И тихий оркестр разводил
Неуемную песню вразброд,
Но знали мы: солнце не встанет,
Как жертвенный город падет
От звуков протяжных, словно холмы.
И с другом у темного входа
Не знали мы, что же нам делать.
Спадала вода с медного края в овраг,
И можно было в забвеньи заснуть
Меж глиной и теплой трубой,
Волосы под утренний ветер подставив
И уши заткнув пучками сухой травы.
ЦИКЛ «ЛЕТО ОЛИМПИАДЫ ТАКОЙ-ТО»
Летнею днéвною тучей скользя…
Долго над белым ночным стадионом…
Парки закрыты дождем.
Храм ожидает, языческой тенью застыв
Медленных тяжких колонн на закате.
И побледнев,
Ты Минотавра увидишь,
Что рыжую женщину коленями попирает.
Рядом ладонь оскорбительно нежная ляжет
Тихим листом аканфа на гипсовой вязкой простынке.

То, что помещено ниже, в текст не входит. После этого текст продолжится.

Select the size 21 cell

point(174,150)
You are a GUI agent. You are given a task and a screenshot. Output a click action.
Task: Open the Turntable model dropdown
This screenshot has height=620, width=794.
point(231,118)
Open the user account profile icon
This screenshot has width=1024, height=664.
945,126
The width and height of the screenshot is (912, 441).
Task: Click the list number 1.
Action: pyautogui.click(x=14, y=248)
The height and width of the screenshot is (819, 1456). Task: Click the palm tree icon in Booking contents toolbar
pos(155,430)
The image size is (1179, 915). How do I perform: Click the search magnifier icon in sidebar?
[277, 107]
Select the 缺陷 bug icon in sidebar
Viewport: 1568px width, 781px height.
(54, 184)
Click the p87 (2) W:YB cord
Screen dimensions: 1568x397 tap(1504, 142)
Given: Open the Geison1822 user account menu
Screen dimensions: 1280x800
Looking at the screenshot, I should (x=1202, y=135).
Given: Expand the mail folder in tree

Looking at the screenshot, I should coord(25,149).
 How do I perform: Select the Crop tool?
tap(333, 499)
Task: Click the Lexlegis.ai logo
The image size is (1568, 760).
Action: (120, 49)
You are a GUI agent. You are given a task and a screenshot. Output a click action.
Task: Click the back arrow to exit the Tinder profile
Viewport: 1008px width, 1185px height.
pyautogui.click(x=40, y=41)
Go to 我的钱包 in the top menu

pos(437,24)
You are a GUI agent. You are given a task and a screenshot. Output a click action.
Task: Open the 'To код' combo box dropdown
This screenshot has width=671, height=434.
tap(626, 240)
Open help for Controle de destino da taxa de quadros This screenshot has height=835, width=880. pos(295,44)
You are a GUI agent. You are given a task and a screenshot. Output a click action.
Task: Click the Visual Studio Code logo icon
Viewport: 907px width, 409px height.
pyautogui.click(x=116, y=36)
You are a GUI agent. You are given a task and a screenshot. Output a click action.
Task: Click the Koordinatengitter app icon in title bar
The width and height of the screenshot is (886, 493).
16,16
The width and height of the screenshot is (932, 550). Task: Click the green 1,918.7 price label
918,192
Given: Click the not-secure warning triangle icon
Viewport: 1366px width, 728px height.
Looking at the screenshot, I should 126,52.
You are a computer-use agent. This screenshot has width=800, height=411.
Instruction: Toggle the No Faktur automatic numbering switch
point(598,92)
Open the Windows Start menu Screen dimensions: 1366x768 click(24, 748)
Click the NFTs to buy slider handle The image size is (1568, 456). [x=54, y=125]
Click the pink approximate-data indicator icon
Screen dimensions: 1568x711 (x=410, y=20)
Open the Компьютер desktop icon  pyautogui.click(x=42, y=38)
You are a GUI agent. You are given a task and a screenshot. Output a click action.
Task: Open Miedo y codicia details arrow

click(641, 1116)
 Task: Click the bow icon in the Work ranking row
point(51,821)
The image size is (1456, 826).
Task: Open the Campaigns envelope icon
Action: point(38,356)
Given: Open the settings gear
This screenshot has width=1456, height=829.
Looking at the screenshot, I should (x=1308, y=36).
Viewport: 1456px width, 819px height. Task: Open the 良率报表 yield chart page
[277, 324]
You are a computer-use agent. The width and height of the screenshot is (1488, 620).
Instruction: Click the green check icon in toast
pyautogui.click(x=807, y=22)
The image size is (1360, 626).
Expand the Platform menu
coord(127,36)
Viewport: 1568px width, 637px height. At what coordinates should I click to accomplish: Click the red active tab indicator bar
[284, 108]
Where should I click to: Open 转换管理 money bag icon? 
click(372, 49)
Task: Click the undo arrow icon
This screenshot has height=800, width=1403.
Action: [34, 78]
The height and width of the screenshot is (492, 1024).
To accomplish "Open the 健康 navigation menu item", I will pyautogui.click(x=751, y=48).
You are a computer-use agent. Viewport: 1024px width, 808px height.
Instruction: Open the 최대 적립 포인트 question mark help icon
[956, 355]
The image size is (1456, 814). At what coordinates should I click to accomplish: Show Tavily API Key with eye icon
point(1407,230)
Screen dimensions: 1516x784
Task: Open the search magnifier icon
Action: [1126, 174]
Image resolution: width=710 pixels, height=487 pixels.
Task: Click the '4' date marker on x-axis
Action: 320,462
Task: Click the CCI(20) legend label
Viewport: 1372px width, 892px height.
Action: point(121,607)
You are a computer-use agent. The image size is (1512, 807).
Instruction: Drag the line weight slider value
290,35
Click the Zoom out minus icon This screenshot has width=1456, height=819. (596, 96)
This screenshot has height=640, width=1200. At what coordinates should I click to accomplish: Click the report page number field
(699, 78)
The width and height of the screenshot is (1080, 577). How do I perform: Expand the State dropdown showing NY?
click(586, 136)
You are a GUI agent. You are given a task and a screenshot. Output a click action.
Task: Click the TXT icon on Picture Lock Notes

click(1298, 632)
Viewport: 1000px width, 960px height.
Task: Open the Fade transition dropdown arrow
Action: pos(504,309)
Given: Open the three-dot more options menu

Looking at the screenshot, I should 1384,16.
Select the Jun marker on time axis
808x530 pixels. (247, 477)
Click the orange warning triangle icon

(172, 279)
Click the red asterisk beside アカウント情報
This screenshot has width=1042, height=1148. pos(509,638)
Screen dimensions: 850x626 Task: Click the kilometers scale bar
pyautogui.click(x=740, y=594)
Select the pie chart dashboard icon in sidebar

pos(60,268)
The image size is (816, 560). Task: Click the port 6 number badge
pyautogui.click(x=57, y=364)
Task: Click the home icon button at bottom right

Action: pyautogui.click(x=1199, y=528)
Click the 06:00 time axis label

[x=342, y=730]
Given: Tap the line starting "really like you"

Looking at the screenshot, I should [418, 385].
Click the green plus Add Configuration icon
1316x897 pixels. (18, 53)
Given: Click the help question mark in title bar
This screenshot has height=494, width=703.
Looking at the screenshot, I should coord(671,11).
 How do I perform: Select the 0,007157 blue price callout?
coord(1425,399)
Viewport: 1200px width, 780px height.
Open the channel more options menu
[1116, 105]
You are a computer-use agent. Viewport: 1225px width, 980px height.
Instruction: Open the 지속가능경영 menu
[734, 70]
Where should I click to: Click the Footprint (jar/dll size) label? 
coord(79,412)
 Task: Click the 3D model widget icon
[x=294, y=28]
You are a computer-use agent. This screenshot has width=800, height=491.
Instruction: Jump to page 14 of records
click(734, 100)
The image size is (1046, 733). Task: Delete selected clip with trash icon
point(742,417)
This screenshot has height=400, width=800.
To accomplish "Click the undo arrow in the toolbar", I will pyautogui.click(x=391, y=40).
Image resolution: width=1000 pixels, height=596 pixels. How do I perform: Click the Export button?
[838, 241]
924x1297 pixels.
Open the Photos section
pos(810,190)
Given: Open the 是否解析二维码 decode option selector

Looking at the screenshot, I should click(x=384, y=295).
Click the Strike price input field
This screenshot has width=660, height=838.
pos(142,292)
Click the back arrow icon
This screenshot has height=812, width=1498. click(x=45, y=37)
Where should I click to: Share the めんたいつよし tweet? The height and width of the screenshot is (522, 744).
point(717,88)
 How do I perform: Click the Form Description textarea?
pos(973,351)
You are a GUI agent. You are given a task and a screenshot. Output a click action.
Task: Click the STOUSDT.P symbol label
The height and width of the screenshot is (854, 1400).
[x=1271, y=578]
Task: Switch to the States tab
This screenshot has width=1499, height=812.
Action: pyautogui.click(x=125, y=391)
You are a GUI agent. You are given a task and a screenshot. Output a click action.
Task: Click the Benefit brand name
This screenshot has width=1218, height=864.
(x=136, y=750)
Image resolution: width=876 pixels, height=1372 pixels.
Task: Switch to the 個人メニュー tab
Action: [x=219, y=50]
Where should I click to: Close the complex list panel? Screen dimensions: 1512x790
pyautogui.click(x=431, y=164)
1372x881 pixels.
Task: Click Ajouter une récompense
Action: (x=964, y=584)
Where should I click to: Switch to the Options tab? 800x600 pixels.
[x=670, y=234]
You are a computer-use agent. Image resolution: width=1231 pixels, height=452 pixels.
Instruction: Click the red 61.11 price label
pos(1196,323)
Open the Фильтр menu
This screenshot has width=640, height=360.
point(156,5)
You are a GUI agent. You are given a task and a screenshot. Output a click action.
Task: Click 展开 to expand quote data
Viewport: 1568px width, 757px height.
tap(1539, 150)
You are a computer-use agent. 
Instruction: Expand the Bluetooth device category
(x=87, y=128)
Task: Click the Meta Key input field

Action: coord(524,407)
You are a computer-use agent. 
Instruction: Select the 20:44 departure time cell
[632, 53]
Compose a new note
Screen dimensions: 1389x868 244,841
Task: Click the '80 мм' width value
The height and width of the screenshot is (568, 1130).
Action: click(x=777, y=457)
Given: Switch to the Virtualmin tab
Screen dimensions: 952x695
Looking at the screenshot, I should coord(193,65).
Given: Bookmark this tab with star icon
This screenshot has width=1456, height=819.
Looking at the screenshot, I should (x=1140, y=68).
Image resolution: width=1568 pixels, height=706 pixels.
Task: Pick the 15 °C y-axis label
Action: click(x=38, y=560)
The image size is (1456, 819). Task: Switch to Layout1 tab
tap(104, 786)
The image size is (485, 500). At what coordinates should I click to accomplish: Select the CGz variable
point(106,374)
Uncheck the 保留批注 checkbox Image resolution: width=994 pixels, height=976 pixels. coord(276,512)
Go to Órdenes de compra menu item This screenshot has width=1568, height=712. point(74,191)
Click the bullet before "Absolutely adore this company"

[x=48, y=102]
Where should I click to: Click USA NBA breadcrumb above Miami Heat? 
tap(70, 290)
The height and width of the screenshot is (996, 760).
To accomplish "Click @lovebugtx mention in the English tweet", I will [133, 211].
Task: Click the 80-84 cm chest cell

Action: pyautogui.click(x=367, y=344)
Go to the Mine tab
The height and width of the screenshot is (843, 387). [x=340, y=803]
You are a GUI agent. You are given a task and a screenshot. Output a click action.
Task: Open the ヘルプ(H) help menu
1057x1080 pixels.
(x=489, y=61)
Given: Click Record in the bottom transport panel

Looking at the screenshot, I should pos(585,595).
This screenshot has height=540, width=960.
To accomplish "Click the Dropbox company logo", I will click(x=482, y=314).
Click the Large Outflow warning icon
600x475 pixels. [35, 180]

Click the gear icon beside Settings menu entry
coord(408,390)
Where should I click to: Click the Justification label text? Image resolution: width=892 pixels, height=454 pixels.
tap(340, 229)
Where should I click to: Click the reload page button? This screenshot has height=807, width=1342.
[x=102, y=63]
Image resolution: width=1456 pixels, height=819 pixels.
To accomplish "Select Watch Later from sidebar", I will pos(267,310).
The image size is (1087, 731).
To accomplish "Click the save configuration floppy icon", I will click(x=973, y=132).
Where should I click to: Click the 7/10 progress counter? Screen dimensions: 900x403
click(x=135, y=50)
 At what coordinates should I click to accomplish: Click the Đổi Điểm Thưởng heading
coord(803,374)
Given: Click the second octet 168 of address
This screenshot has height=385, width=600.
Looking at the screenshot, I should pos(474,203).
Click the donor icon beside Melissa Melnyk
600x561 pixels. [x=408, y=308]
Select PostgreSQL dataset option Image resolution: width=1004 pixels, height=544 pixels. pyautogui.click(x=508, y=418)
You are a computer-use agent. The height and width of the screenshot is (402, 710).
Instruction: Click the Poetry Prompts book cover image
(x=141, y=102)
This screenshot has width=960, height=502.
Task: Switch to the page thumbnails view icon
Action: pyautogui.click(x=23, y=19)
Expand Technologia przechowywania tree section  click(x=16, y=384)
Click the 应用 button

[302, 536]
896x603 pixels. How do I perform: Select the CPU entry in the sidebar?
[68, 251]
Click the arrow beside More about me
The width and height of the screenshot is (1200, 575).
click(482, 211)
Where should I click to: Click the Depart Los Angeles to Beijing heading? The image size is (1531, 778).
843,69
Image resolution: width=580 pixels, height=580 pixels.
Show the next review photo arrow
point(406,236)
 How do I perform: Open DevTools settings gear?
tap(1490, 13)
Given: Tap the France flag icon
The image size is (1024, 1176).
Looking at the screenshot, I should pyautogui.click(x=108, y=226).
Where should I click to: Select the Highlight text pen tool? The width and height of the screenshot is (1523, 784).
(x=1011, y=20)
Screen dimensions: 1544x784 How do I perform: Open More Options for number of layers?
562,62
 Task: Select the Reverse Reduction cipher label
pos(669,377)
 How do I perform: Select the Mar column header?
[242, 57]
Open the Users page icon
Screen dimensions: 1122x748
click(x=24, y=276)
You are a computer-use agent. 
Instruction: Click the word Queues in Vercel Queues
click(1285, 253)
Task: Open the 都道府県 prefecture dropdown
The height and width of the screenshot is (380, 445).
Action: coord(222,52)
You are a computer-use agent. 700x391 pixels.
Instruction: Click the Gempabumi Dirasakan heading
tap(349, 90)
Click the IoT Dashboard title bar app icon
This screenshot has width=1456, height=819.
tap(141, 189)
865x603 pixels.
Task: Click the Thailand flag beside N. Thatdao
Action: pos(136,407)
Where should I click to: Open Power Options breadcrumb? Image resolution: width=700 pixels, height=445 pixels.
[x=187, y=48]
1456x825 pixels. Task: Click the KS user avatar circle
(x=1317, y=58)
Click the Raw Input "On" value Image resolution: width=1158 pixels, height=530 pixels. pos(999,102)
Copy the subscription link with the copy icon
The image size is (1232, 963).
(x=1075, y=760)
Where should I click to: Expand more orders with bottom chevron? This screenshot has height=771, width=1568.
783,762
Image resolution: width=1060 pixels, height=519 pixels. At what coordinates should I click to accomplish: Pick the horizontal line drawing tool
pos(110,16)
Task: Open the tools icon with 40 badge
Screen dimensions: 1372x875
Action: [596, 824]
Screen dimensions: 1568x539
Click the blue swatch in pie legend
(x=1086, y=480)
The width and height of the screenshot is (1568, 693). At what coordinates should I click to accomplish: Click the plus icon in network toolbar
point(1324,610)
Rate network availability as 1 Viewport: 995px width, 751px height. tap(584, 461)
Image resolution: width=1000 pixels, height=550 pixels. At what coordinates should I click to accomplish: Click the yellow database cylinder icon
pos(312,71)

Ты не поверишь, что может ее человек
Вырвать из бешеной клубящейся тучи вверху.
Ты не поверишь,
Кожицу персика собирая во влажный комок,
Чтобы найти на ее глубине
Морскую гранитную косточку груза.
* * *
Жадную влажную рукопись ночи встряхнуть,
И я в этих свившихся росистых листах был
Меж капель, застывших в летнем полете
К Карпатам под дальние ели в голубящих глазах.
И в ночи отомкнул эту ночь почти —
Замочки от молнии
Скважинки черные
На пальце во тьме благодатной крутя.
Почти подступился я к жизни,
И лица знакомых
Отпуская объемным дневным поцелуем —
Чуть длящую глину его.
Но в жизни сильнее, чем губы, мне толпы
людей шелестили.
И если б от свившегося края губ до укропа
пахучего
Достать хоть губами,
Не знал бы и горя я,
Знал бы, что жизнь
Не мягкая вода, что проходит в ушах
шумом полночным,
Но только, что я покорно и нежно твердею
И воздуху тихую твердость верну.
* * *
Что же стоишь ты, от слабости нежной колени согнув,
Маргарита?
Сквозь окно
Фауста видишь затылок,
Что склонясь над огнем
Багровые держит на свет чертежи.
Подорожник зыбучий
Сминает платье твое.
Что же стоишь ты на долгом крыльце,
Маргарита?
Серый в комнате схлынул огонь —
Мефистофель из маски исчез.
Что же застыла и в заводях с кем говоришь ты,
земля?
Не так ли презрительно морщит тебя
влажная маска воды.
Если не слышу я, что ты говоришь
Потому лишь, что разным временем
сухие повязаны вены,
И медленно ты, земля, слова произносишь
И звук сырой сырой источаешь
Здесь на крыльце под мальвою огненной света.
* * *
Старится тихо вода…
Ключами звенят проходя…
Солнечными звеньями по дну проводя…
Тихо застывшую тень удильщика роняя
И тень поплавка
На морщинистой дрогнувшей возвратной воде.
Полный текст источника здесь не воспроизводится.